Following the initiation of the scientific study of cannabinoid chemistry in 1838 by O’Shaughnessy (Di Marzo, 2006a), the first purified cannabinoid, named cannabinol, was isolated in 1899, and by 1932, its structure had been partially described. In 1964 Raphael Mechoulam, at Hebrew University in Israel, described the structure of the principle pharmacologically active component of cannabis, delta-9-tetrahydrocannabinol (THC) (Mechoulam et al., 1965). Following this critical discovery, the study of the pharmacological effects of cannabis and cannabinoids accelerated from 1970 through to the 1990s. This period of cannabinoid pharmacology clarified the behavioural and physiological effects of cannabis
and classical cannabinoids, in particular THC.

It had already been discovered that opium derived opioids interact with an endogenous receptor system, mimicking the actions of endogenous opioids. It was hypothesised that a similar receptor binding system might underlie the effects of cannabinoids, and in 1988, Devane and colleagues (Devane et al., 1988) published an article describing and characterising binding sites for THC. This rapidly led to the discovery of a specific cannabinoid receptor, subsequently termed cannabinoid receptor I, or CB1, in 1990 (Herkenham et al., 1990a). A seminal study by Herkenham and colleagues (Herkenham et al., 1990a) used autoradiographical binding to describe the distribution of CB1 receptors throughout the rat brain.

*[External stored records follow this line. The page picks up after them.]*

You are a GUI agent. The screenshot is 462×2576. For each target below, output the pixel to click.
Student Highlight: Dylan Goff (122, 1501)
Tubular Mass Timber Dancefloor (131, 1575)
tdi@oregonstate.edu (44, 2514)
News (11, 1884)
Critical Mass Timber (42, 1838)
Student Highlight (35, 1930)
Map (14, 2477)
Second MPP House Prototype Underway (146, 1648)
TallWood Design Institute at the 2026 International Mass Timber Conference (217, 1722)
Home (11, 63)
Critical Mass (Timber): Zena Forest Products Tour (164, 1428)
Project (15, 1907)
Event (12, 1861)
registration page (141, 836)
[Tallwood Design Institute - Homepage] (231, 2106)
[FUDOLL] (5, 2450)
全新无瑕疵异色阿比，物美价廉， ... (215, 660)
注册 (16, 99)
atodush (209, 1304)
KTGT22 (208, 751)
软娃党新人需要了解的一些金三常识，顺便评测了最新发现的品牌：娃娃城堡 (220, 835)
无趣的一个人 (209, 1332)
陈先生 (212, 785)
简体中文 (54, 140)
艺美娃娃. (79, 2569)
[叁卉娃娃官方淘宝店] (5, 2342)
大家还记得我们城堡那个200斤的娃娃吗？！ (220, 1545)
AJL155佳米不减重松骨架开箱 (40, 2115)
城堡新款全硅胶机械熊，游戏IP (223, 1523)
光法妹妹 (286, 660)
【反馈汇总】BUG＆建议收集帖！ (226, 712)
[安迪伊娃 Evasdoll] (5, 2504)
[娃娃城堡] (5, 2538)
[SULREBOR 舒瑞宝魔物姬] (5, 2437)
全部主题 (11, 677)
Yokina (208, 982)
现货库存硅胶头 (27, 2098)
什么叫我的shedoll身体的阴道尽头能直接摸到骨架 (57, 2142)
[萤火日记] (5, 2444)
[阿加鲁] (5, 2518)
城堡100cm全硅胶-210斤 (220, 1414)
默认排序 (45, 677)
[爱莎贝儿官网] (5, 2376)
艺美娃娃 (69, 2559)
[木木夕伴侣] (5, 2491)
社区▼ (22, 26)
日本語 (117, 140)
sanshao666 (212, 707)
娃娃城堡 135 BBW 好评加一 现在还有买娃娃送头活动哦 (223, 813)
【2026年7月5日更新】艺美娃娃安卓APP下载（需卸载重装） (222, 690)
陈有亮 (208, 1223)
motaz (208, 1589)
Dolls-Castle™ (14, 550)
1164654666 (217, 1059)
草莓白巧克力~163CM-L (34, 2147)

Soon afterward, a similar distribution of CB1 receptors was described for the human brain by Glass and colleagues (Glass et al., 1997). The results of these studies helped explain many of the psychoactive effects of cannabinoids that had been previously characterized.

The discovery of the CB1 receptor gave impetus to the search for endogenous cannabinoids for which CB1 would be the natural target. The first endogenous ligand discovered and characterised for this receptor was a lipid, arachidonoylethanolamide, discovered in 1992, and given the name anandamide after the Sanskrit word for bliss, ananda (Devane et al., 1992). Anandamide is not stored in vesicles like classical neurotransmitters, and is instead synthesized in neurons on demand primarily via a two step reaction, catalysed by Nacyltransferase and a member of the phospholipase D family, Nacyl-phosphatidyl-ethanolamine (Okamoto et al., 2007). It is a highly lipophilic derivative of arachidonic acid and readily diffuses across the plasma membrane upon synthesis, activating CB1 receptors before rapid enzymatic hydrolysis by fatty acid amide hydrolase (FAAH) (Cravatt et al., 1996). This makes anandamide ideally adapted for signaling pathways that require a rapid and local response, such as the regulation of neuronal excitability in the brain, or the modulation of vascular tone. A second endocannabinoid, 2- arachodonalglycerol (2-AG), was discovered in 1995 (Mechoulam et al., 1995). Like
anandamide, synthesis and degradation of 2-AG is enzymatically regulated, in this instance primarily by diacylglycerol lipase α and β, and monoglyceride lipase (Dinh et al., 2002), respectively. More recently there have been at least four additional endocannabinoids suggested: 2-arachidonyl-glycerolether (noladin, 2-AGE), O-arachidonyl-ethanolamine Cannabinoids and Neuropathic Pain 81 (virohdamine), N-arachidonoyl-dopamine (NADA) (Pacher et al., 2006), and the sleep inducing oleic acid derivative oleamide (Lees et al., 2004), although these have not been as extensively characterized as anandamide and 2-AG.

A second cannabinoid receptor, cannabinoid receptor II (CB2), was discovered in 1992 (Munro et al., 1993). Unlike CB1, CB2 appeared to be abundant in immune cells of the spleen (lymphocytes) and tonsils but not in the brain (Galiegue, 1995). This finding helped explain another of the pharmacological effects of cannabis : suppression of the immune system.